Diventa un segno distintivo della penna di Virginia Woolf, dello scrittore italiano Italo Svevo e del grande James Joyce.
James Augustine Aloysius Joyce, conosciuto come James Joyce (Dublino, 2 febbraio 1882 – Zurigo, 13 gennaio 1941), è stato uno scrittore e poeta irlandese. Cresce in una famiglia borghese di stampo cattolico con i suoi nove fratelli e i genitori John e Mary. A soli nove anni scrive il suo primo testo, un saggio di accusa verso uno dei politici e giornalisti più discussi del momento.
Frequenta diversi college prestigiosi di vocazione cristiana ma a 16 anni il giovane dimostra il suo rifiuto verso la religione orientandosi più verso la filosofia. Si iscrive poi allo University College di Dublino per studiare lingue moderne, nello specifico inglese, francese e italiano.
Continua nel frattempo a trascrivere le sue prese di posizione su carta e si dedica anche per un po’ al mondo del teatro.
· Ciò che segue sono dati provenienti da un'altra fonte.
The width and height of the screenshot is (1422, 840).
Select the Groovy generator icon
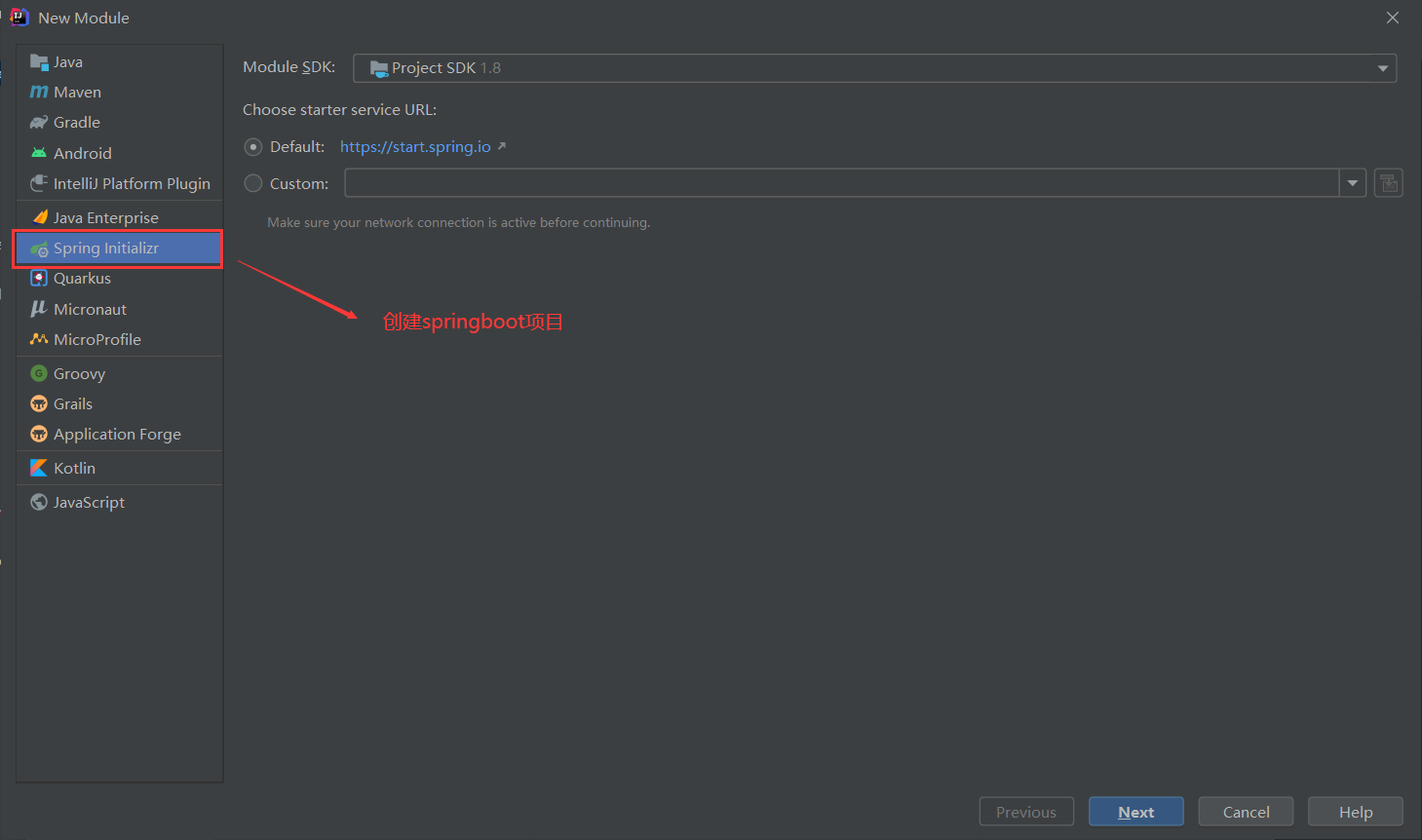39,373
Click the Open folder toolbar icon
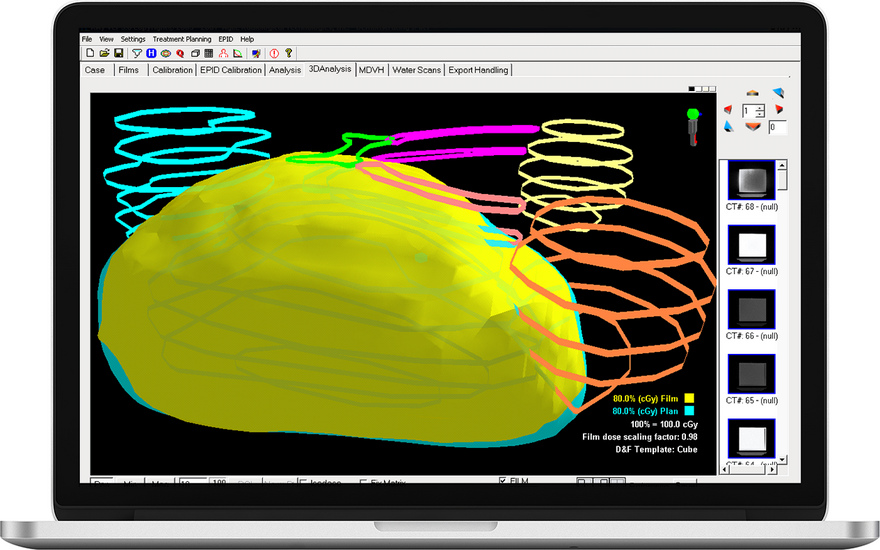This screenshot has width=880, height=550. [x=104, y=53]
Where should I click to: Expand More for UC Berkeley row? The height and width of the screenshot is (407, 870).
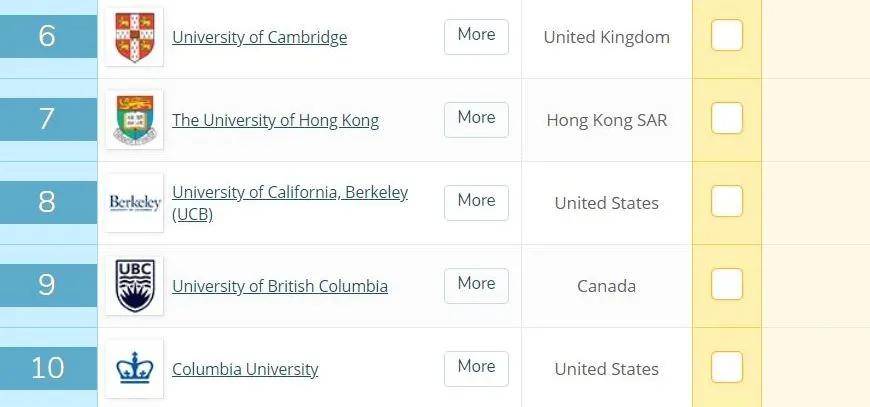pyautogui.click(x=476, y=203)
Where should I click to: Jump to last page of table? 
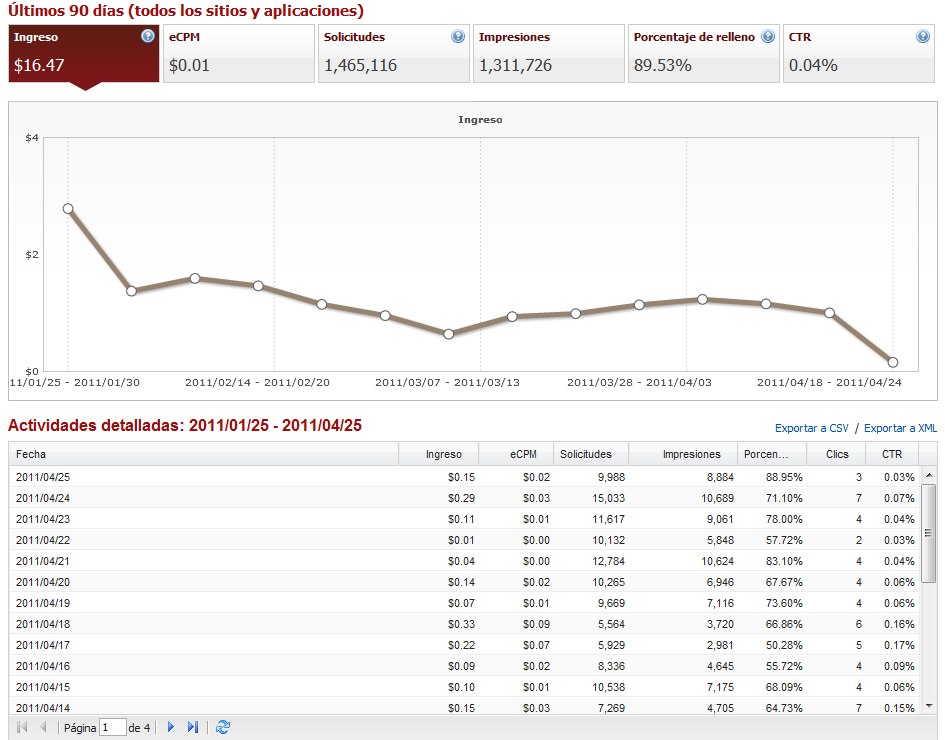[193, 727]
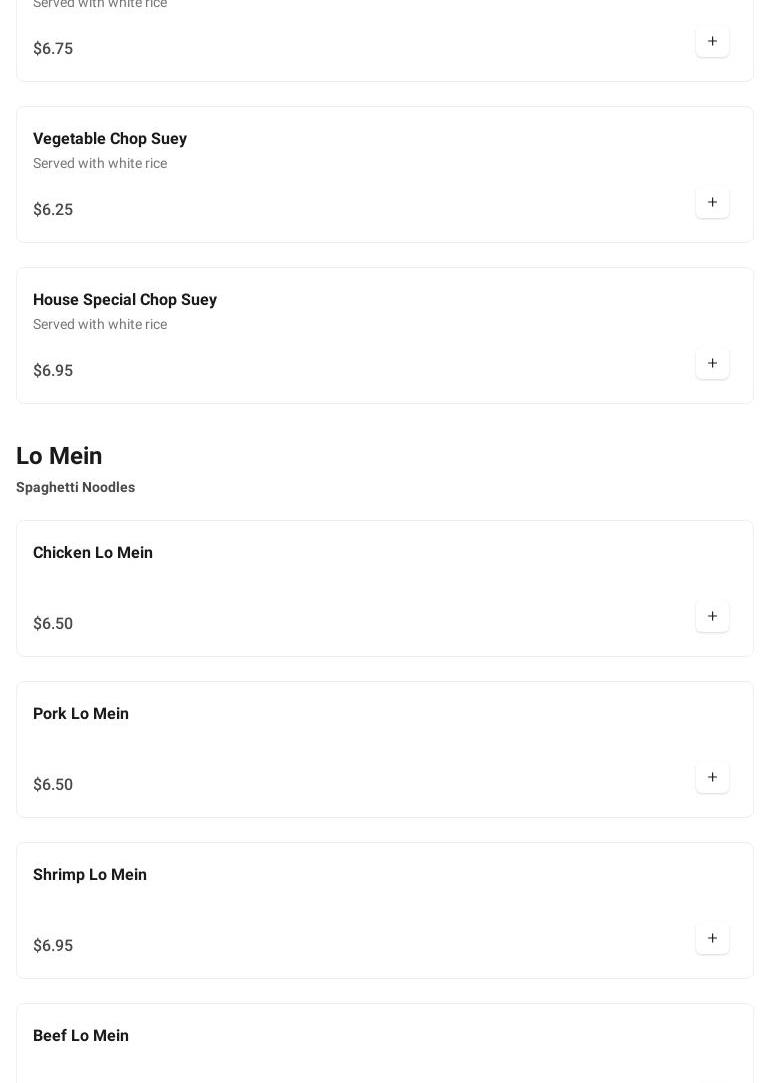Click the Shrimp Lo Mein $6.95 price

tap(53, 946)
Si trasferisce, una volta laureato, nella capitale francese per seguire i corsi di medicina alla Sorbona, ma la madre si ammala di tumore e torna in Irlanda. Il suo ritorno non è completamente negativo per la sua carriera che prende il volo nel 1904 con una serie di eventi.
Completa la sua prima opera “Ritratto dell’artista da giovane”, incontra Nora, l’amore della sua vita che influenzala stesura di “Ulisse”. Esce poi “The Holy Office” una raccolta di poesie e una serie di racconti che entreranno a far parte di “Gente di Dublino”.
Il desiderio di coronare un successo all’estero si avvera quando ottiene un posto come insegnante alla Berlitz School di Zurigo, ma si interrompe presto. Scopre infatti che il posto riservato a lui si trova in realtà a Trieste e una volta trasferitosi riesce a continuare “Gente di Dublino”. L’opera si conclude durante un soggiorno a Roma ed è pronta ad essere pubblicata.
Joyce torna quindi a Dublino nel 1909 e decide di occuparsi del lancio che riesce però a concludersi solo nel 1912. Oltre ad ottenere grandissimo successo per la tecnica del flusso di coscienza, l’opera mette in evidenza la paralisi della città attraverso le epifanie.
Con questo termine l’autore intende i momenti di realizzazione improvvisa che invadono i suoi personaggi.